Given instruction: Copy out the items again word for word, starting with the line that contains "Given: Tap Draconi666's profile picture" and ending with the line that contains "Looking at the", both lines included. Leave the pictures out.

Records shown:
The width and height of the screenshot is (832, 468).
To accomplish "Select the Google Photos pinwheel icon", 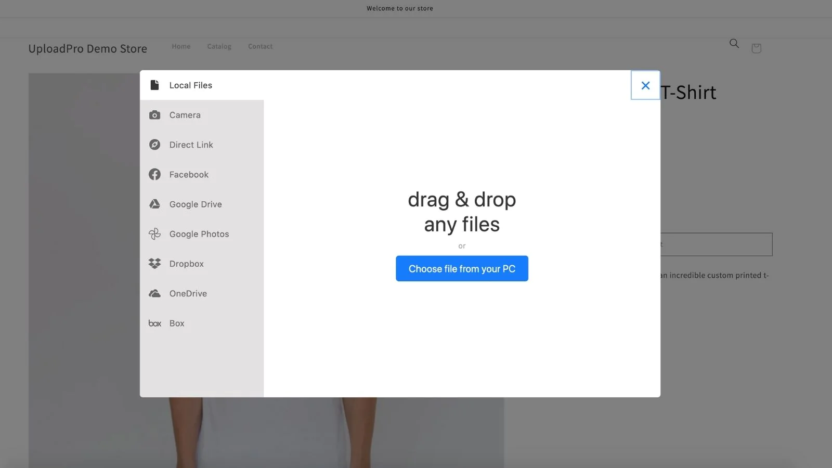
...
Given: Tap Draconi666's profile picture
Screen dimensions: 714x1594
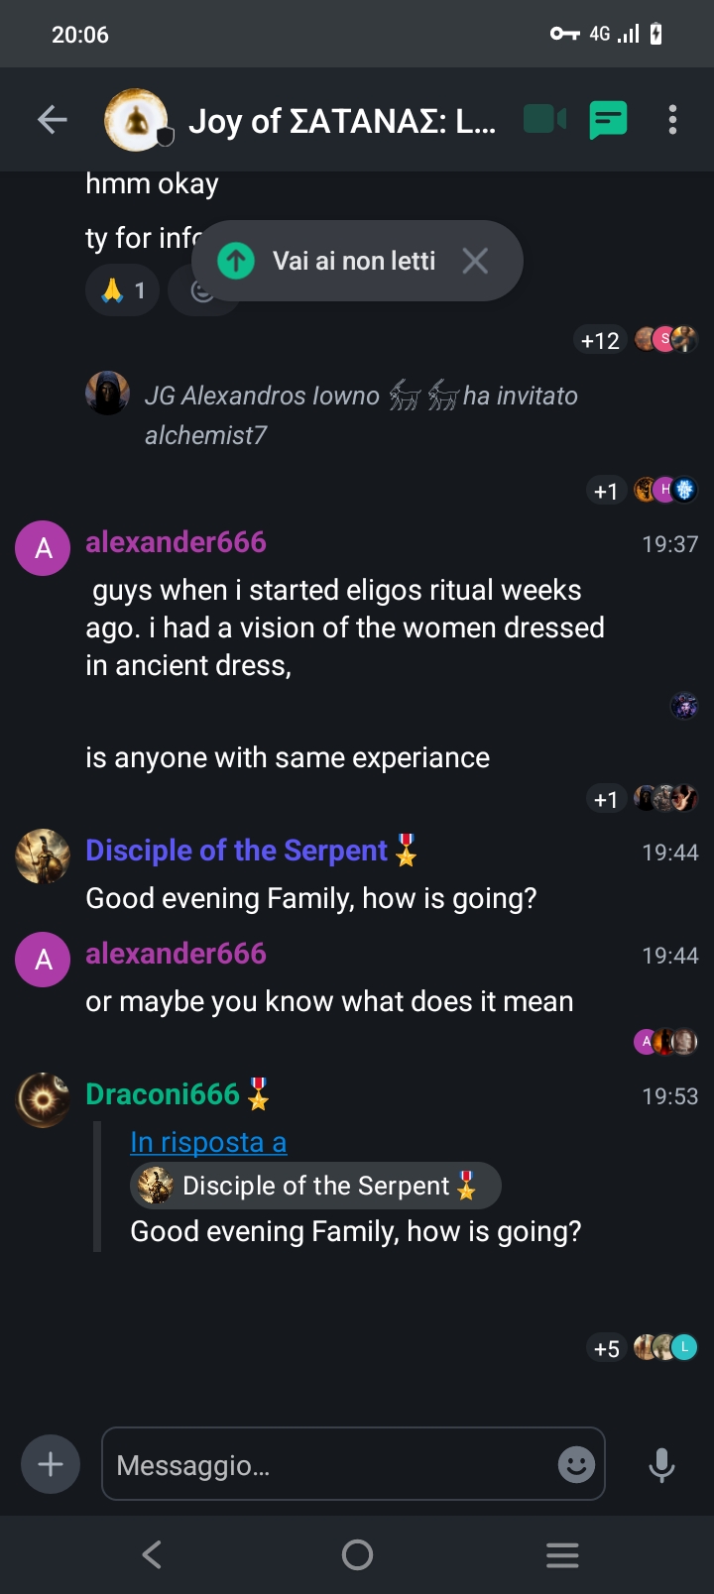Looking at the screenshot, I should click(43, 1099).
--
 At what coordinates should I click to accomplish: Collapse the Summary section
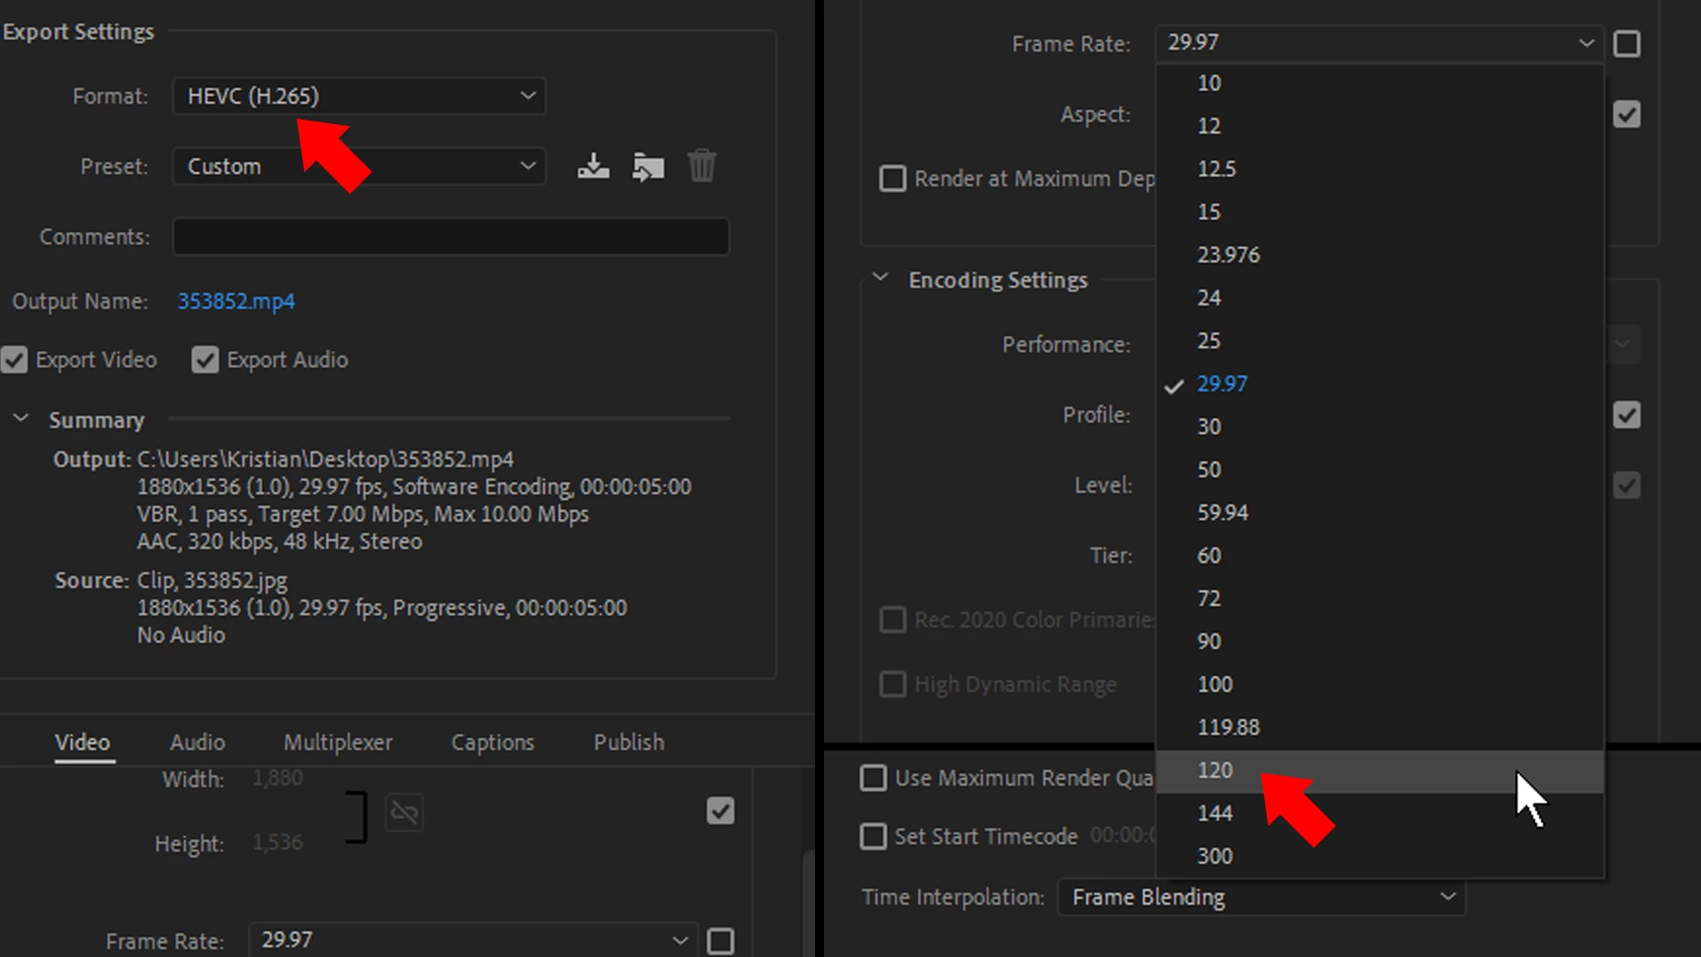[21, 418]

Exercise result:
Given: Tap Draconi666's profile picture
Screen dimensions: 714x1594
Looking at the screenshot, I should click(43, 1099).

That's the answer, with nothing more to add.